While enjoying outdoor time today with family and friends it’s a good time to remind kids and caretakers about nature health hazards. While the kids are running around in the grass and sun or splashing in the pool, be mindful off some plants and situations that can cause little ones (and big ones) illness, doctor visits, and no fun. A little vigilance at the beginning of summer can mean fun all summer.
After a long winter hibernation, it can be tempting to soak up as much sun as possible during a day at the beach or a picnic in the park, but experts warn that even a single sunburn can do lasting damage to the skin.

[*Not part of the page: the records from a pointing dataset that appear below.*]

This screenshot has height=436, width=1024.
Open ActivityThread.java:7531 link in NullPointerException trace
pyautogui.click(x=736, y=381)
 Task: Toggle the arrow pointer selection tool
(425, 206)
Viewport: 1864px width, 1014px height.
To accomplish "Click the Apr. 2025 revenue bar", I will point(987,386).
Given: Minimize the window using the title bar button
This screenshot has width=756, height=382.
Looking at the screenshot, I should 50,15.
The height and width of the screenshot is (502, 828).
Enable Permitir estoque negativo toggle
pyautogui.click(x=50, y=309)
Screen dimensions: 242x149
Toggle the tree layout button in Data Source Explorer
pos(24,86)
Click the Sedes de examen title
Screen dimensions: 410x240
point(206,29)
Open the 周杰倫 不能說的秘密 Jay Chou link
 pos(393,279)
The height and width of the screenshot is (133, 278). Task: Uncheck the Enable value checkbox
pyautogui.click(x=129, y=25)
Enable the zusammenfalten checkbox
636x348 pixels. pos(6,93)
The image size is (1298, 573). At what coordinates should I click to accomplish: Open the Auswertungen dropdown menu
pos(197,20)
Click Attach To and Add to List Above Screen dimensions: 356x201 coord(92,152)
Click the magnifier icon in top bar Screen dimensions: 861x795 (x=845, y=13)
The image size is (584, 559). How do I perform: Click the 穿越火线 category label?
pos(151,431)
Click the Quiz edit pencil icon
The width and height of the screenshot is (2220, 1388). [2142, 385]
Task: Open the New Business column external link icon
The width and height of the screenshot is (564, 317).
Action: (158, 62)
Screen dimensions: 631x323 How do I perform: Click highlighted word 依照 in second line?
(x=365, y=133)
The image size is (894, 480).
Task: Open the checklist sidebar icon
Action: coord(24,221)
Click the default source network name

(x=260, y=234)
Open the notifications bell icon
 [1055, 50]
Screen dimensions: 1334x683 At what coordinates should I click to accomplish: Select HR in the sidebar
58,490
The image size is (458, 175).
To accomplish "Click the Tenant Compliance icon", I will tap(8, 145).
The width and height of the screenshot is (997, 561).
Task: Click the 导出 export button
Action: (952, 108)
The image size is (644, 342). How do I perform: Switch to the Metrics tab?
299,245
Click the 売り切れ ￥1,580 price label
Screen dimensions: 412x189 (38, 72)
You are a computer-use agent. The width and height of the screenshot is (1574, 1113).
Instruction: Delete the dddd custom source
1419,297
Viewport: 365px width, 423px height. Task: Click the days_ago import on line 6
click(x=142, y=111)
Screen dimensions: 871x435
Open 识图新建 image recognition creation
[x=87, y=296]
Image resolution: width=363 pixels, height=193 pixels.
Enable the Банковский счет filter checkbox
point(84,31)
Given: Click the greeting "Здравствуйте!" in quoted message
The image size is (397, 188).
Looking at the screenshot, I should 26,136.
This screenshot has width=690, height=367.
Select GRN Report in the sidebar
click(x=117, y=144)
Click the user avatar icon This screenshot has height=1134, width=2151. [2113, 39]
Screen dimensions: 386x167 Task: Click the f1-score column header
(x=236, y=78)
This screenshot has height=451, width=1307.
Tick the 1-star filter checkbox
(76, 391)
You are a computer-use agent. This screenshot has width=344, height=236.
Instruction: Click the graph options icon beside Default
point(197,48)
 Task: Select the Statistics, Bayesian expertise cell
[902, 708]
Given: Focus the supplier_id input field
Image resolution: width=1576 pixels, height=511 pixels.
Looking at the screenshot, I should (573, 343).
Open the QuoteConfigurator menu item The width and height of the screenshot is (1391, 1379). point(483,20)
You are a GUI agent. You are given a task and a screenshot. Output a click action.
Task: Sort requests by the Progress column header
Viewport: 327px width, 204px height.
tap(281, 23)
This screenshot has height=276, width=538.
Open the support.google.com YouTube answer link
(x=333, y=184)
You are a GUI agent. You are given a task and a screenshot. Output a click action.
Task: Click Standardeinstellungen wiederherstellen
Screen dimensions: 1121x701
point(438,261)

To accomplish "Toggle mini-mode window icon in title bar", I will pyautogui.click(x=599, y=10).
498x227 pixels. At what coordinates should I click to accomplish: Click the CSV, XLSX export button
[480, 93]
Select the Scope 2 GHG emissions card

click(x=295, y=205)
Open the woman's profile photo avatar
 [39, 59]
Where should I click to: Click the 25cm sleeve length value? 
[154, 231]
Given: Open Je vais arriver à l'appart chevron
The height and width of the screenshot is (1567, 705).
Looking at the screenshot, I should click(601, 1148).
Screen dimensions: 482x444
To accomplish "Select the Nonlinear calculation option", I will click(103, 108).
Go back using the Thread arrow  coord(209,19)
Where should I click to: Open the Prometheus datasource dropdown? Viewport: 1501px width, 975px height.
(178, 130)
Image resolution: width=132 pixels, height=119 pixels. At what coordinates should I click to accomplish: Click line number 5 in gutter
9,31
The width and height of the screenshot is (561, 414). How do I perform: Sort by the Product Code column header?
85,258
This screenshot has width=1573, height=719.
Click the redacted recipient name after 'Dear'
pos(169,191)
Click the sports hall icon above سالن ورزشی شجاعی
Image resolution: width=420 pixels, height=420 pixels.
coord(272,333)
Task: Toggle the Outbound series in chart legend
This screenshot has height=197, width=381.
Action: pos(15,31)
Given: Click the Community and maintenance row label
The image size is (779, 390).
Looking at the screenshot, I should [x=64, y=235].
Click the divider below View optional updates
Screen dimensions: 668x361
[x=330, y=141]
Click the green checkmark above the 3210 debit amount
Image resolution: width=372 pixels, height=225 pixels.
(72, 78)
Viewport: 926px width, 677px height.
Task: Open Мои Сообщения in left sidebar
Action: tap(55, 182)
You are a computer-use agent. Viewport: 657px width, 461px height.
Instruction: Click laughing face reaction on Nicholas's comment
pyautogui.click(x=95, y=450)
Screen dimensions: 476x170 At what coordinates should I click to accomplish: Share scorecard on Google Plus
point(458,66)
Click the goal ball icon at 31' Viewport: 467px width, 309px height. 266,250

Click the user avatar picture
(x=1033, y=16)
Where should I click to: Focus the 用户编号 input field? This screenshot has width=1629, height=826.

To enjoy the sun safely, the American Academy of Dermatology recommends using water-resistant, broad-spectrum sunscreen, which protects against UVA and UVB rays, which has an SPF of 30 or higher. Babies should always be in the shade, wear a hat, and be protected with baby formulated sunblock. Toddlers and younger children need hats, too. Thinner hair doesn’t protect the scalp from sunburn.
Additionally, experts advise seeking shade from 10a.m. to 2p.m., when the sun’s rays are the strongest.
Unfortunately water and sand can amplify the sun’s rays, so be extra-careful during trips to the beach. And be sure to reapply sun block every two hours or after taking a dip in the ocean or pool.
One consequence of enjoying the great outdoors is being assailed by various stinging and biting insects that only a beekeeper outfit could keep at bay.
While many of these insects are merely a nuisance, for people who are allergic, they pose a clear and even deadly threat to their health. The American College of Allergies, Asthma and Immunology estimates that 2 million Americans are allergic to insect stings. That includes people who are at risk of having a potentially fatal reaction to the venom of certain insects.
More than 500,000 Americans end up in the hospital every year due to insect stings and bites, and they cause at least 50 known deaths a year.
Richard Pollack, a public health entomologist and instructor at the Harvard School of Public Health, says it’s imperative for those who are allergic to insect stings to carry around an epi-pen, which can be used to easily inject epinephrine to help ease a severe allergic reaction.
Ticks will be actively looking for a host to feed off. Ticks can carry multiple diseases, including Lyme disease or Rocky Mountain spotted fever. In extremely rare cases their saliva can even lead to temporarily paralysis. Always check your outdoor pets when they come in for ticks. Apply monthly flea and tick killer. It may also be a good idea to treat your house for pet pests periodically.
Insect repellent works but is not recommended for very young children. Insect repellent wristbands are a new product that is having success. Also available but less convenient are clip on insect repellent sticks.
While enjoying a picnic or barbecue is one of the great traditions of Memorial Day weekend, getting ill from spoiled potato salad or a rotten deviled egg is one of the worst.
According to the Centers for Disease Control, about 48 million Americans become sick with food poisoning every year. Reactions to spoiled food can result in nausea, vomiting, fever or diarrhea.
To avoid any dietary mishaps this holiday, the CDC recommends that foods prone to spoiling not be kept unrefrigerated for more than two hours, one hour in extremely hot weather, and that meat is cooked to the proper temperature.
The United States Department of Agriculture even has a website dedicated to grilling safely, which explains the correct temperature for all your favorite summer meals.
A hiking trip can be a great way to celebrate the long holiday weekend, but one brush with poison ivy and a fun holiday excursion can turn excruciating.
While many people know to avoid poison ivy’s infamous “leaves of three,” the American Academy of Family Physicians says if people accidentally swipe the plant they can quickly wash the skin with soap and water to help minimize effects. The oily sap of the plant contains urushiol, which bonds to the skin after a few minutes of contact and over the next few days will result in an itchy-blistered rash.
If you end up one of the unfortunate ones who didn’t spot the plant in time, you can use one of the recommended over-the-counter medications such as a hydrocortisone cream, Calamine lotion, an antihistamine or an oatmeal bath to ease the symptoms.
For those with pollen allergies, spending Memorial Day outdoors can mean suffering through a host of unpleasant allergy symptoms from sneezing to itchy watery eyes.
In some states the summer grass season is already gearing up before the spring tree pollen season has fully ended. Anyone allergic to both kinds of pollen should consider staying inside for the long weekend.
However, Dr. Andy Nish, a Georgia-based allergist and fellow of the American Academy of Allergy, Asthma and Immunology, says people should try to avoid being out in the mornings if they have particularly bad reactions to grass pollen since the pollen count is usually highest during the early hours. Additionally, anyone who has allergies and is attending a barbecue may want to stay away from the grill.